La seconde arme, c'est le silence entre chaque communiqué. Un silence de plusieurs jours qui laisse la porte ouverte à toutes les hypothèses. Suprême ruse des Brigades : faire d'Aldo Moro non seulement la victime mais aussi l'acteur principal de ce drame.

À travers une trentaine de lettres manuscrites, lettres le plus souvent publiques adressées à tous les responsables de l'État, à sa famille, à ses amis, à Paul VI, Aldo Moro devient l'arme principale des terroristes. Leur objectif est de diviser le pays sur l'attitude à adopter.

Fermeté

Faut-il céder ou non ? À cette question, les Brigades veulent obtenir des réponses contradictoires, pouvant entraîner des secousses assez fortes. En fait de divisions, une seule est obtenue, entre la famille d'Aldo Moro d'une part et l'État d'autre part. La famille, très vite, réclame une négociation, mais en vain.

Le front de la fermeté, voulu surtout par le parti communiste, soutenu par la démocratie chrétienne, menacé seulement quelques jours par les socialistes plus favorables à une discussion, tient bon. La majorité des Italiens refuse une négociation qui aboutirait à la reconnaissance politique des Brigades rouges, et donc à davantage de violence.

Une solution humanitaire est recherchée en particulier par le pape, qui connaît personnellement Aldo Moro. Jean-Baptiste Montini était aumônier à la faculté lorsque Aldo Moro était lui-même étudiant en droit. Voilà ce qui pousse, et c'est exceptionnel, Paul VI à écrire à ceux qu'il appelle « les hommes des Brigades rouges ». Dans une lettre manuscrite de trois pages, abandonnant pour la première fois le nous traditionnel pour le je, Paul VI prie à genoux les terroristes de libérer sans conditions leur otage. Une démarche qui n'a aucun effet.

Il n'y a pas finalement de négociation, ou de discussion, entre l'État et les Brigades. Les BR, plus de cinq semaines après avoir enlevé Aldo Moro, précisent enfin à quelles conditions elles accepteraient de rendre vivant leur prisonnier : la libération de treize des plus connus des terroristes italiens, dont leur chef, Renato Curcio, jugé à Turin. Les partis et le gouvernement répondent « non » et précisent que ce non est définitif.

La fin

Un sondage les encourage dans cette voie. Plus des trois quarts des Italiens interrogés se déclarent hostiles à toute discussion. L'affaire Moro débouche sur une impasse. Aldo Moro adresse à sa famille au début de mai une lettre pathétique, dans laquelle il dit adieu à ses proches.

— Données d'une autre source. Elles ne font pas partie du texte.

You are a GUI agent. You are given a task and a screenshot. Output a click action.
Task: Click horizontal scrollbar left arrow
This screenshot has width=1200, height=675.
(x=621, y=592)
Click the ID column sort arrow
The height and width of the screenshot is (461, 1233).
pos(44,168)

Le mardi 9 mai, à midi, un coup de fil donné à l'un des proches amis d'Aldo Moro, le professeur Triffo, annonce l'exécution de la sentence et précise l'endroit où se trouve le corps. L'homme parle avec un fort accent romain. La police, qui a mis la ligne du professeur Triffo sur table d'écoute, se rend aussitôt à l'endroit indiqué, via Caetani, et retrouve le cadavre d'Aldo Moro dans le coffre d'une R4. Aldo Moro a été tué le matin même de deux rafales de mitraillette. Onze balles l'ont atteint dans la région du cœur.

L'annonce de cette découverte provoque en Italie un choc considérable. À Rome, plusieurs milliers de personnes se retrouvent devant la via Caetani, où le corps d'Aldo Moro a été abandonné. La voiture se trouve à une centaine de mètres du siège du parti communiste et à cent cinquante de celui de la démocratie chrétienne. C'est l'ultime défi des Brigades.

Dans l'après-midi, Francesco Cossiga, le ministre de l'Intérieur, donne sa démission. Les deux mois qui viennent de s'écouler ont démontré l'impuissance de sa police. Cela a commencé le jour même de l'enlèvement : pendant 45 minutes, les grands axes autour de la via Fani n'ont pas été bloqués. Autre exemple : dans le premier appartement découvert servant de cache aux Brigades, les terroristes avaient abandonné plusieurs documents confidentiels appartenant à la préfecture de police de Rome. Autant de légèreté laisse supposer ou bien beaucoup d'incompétence, ou bien des complicités dans l'appareil d'État Déjà, en août 1977, l'affaire Kappler avait été une bavure sérieuse. Francesco Cossiga décide d'« assumer » cette situation, en attendant une enquête plus approfondie.